Projects led by UCLA Fielding School of Public Health investigators have received grants through a partnership between the University of California and the state intended to spur research and real-world solutions that tackle the threat of climate change throughout California. The two-year California Climate Action Grants have been allocated by the state for UC climate initiatives that advance progress toward California’s climate goals.
“As the state’s preeminent research institution, the University of California is proud to partner with the state to pursue our shared climate goals,” UC President Michael Drake said in a statement. “The innovations catalyzed by the Climate Action awards will make all of our communities safer, more sustainable, and more resilient.

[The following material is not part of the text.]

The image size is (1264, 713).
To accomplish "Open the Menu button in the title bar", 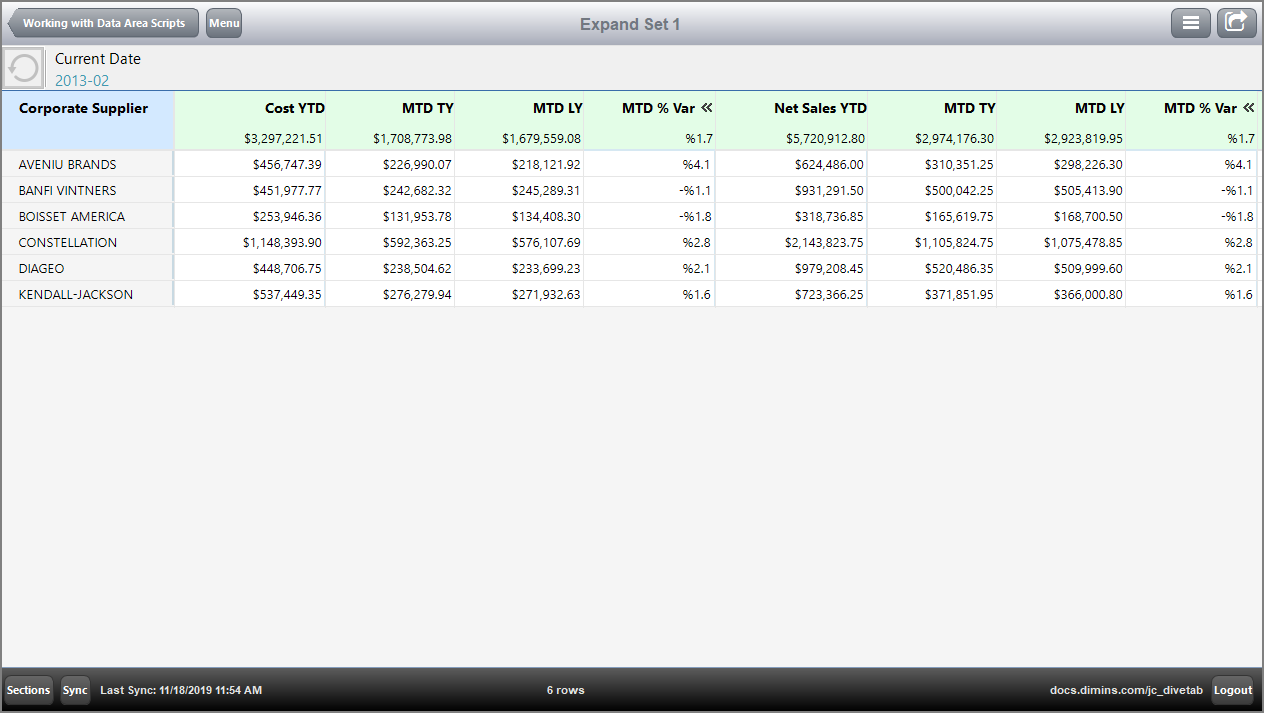I will pos(223,22).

I am grateful to the state Legislature and Gov. Newsom for providing funding to support this critical research on climate change in California.”
Projects addressing climate change and the associated UCLA Fielding awardees are:
Respiratory protection for firefighters in wildlands
Investigator: Dr. Rachael Jones, professor and chair, Department of Environmental Health Sciences, UCLA Fielding School of Public Health
Respirators are the primary means of protecting firefighters from inhaling toxic combustion products. In remote wildland areas, however, where climate change has increased the incidence of fires, firefighters often work without respirators because of the devices’ limited air capacity and a lack of extra air bottles. Jones and her colleagues will evaluate several prototypes of powered air-purifying respirators to determine whether they should be adopted by wildland firefighters. The research will be conducted in partnership with the Los Angeles County Fire Department, and the results will be used by Cal/OSHA. Grant amount: $1.98 million.
Community-driven electric vehicle charging
Investigator: Dr. Yifang Zhu, professor of environmental health sciences, UCLA Fielding School of Public Health
To help reduce greenhouse gases, Zhu and scholars from UCLA and Cal State Northridge aim to develop solutions to enable residents of disadvantaged communities to more readily adopt electric vehicles. Currently, the use of EVs in these communities has been limited by a number of factors, including a lack of access to charging stations. The researchers will work with local residents and community-based organizations to identify these barriers, improve knowledge and awareness of EVs, and design plans for deploying and installing charging stations in underserved areas. This project also received an additional grant of $20,000 in recognition of its community engagement objectives. Grant amount: $1.99 million.
Health and safety of migrant workers responding to climate-related disasters
Investigator: Kevin Riley, director of FSPH's UCLA Labor and Occupational Safety and Health program
Led by Riley, this collaboration among occupational health researchers and day-labor worker centers aims to develop insights to protect the health and safety of migrant workers, who have played an increasingly prominent role in responding to the nation’s climate-related disasters and recovery efforts. Such workers, who often help to remove debris and to demolish damaged structures after wildfires, earthquakes, storms and floods, are frequently exposed to unique job-related hazards — risks that are worsened because they have limited legal protections and are often subject to labor exploitation. Grant amount: $2 million.